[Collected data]
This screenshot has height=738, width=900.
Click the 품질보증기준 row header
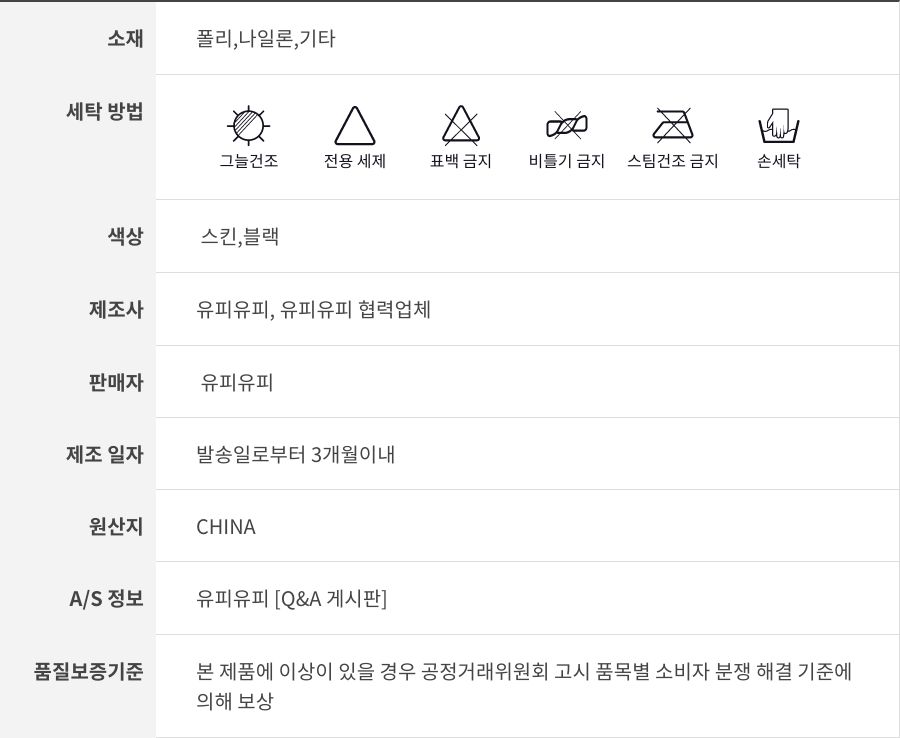point(89,671)
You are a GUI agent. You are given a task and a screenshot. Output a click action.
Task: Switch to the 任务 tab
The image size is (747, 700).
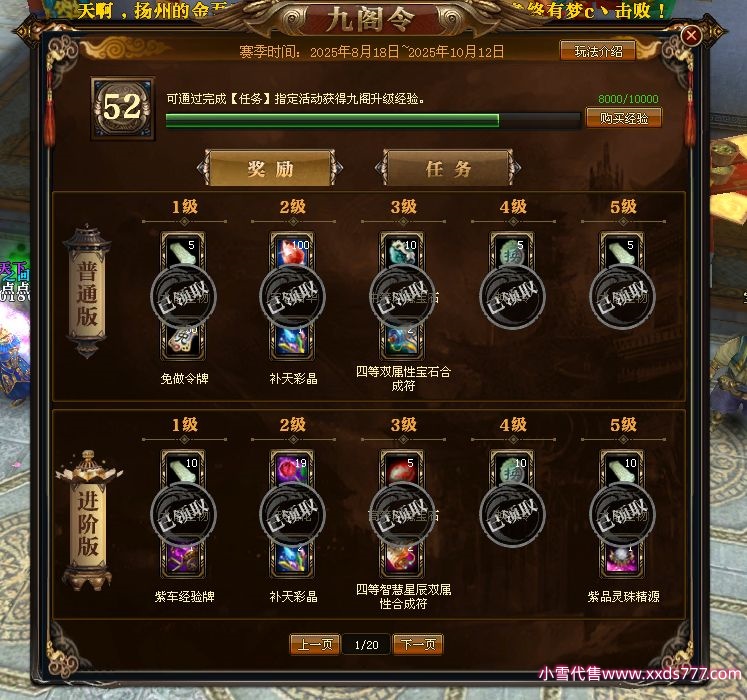click(448, 168)
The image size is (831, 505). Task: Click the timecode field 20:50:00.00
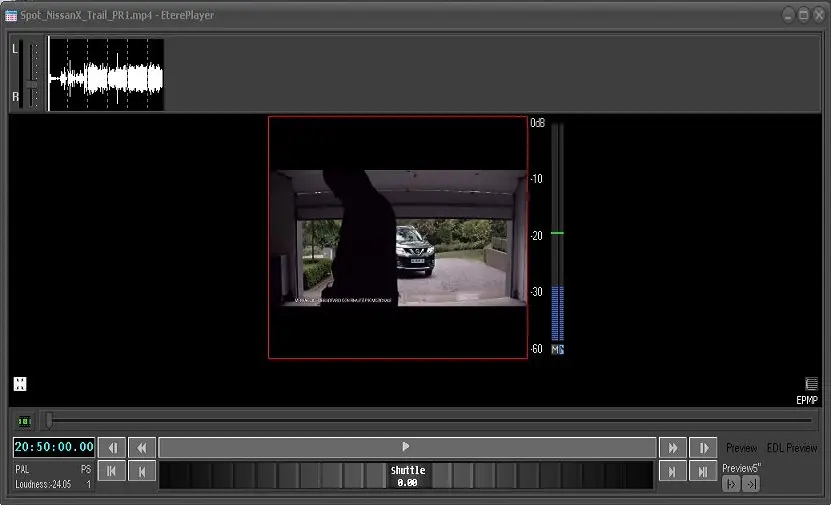54,447
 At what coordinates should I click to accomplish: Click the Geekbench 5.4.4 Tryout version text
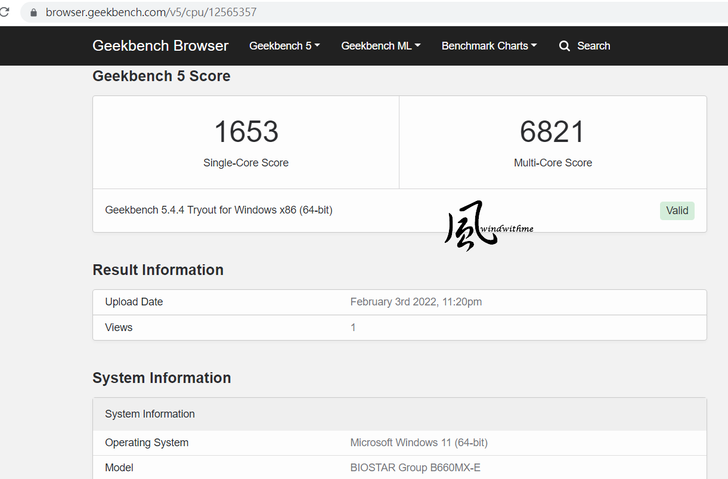[x=219, y=210]
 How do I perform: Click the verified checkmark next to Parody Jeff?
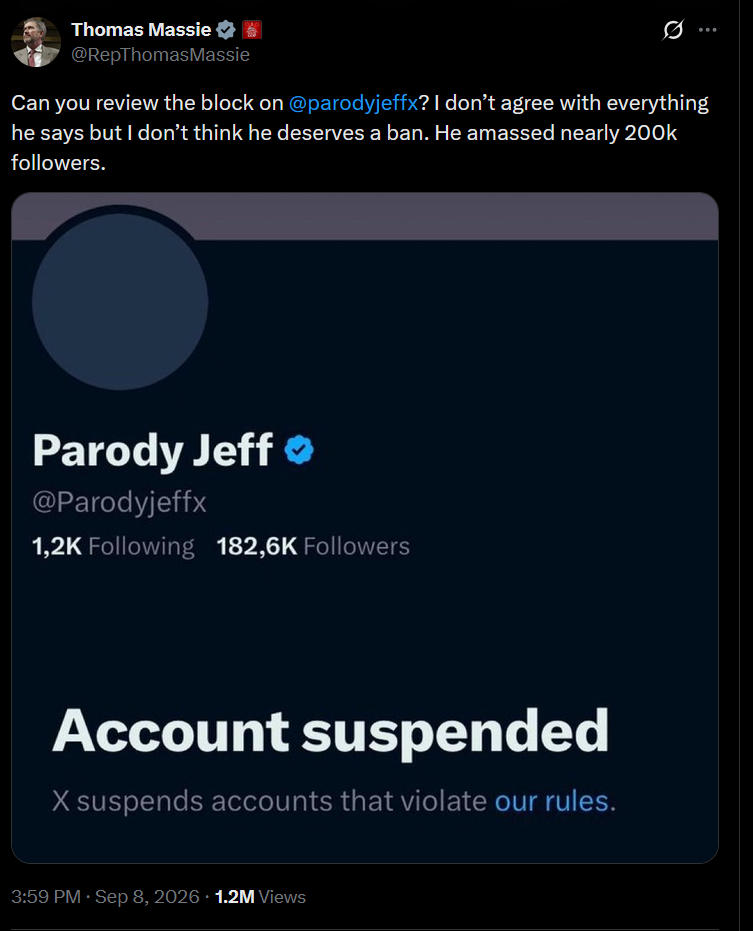299,449
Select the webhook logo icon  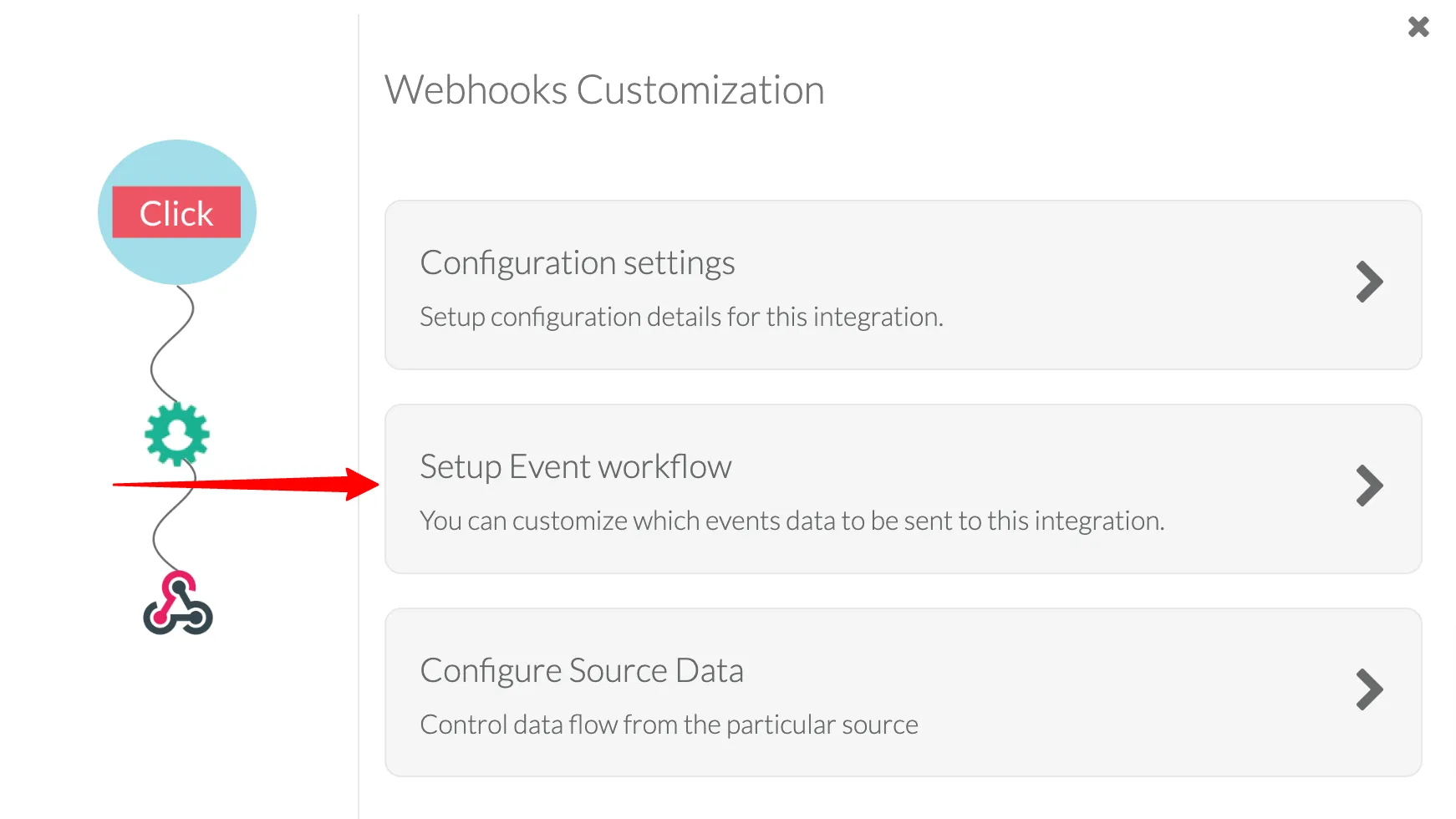(x=178, y=603)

#### What needs to be done
Only a number is wanted here: the tally of lines in the entries that include the word "screenshot".

#### The completed task
2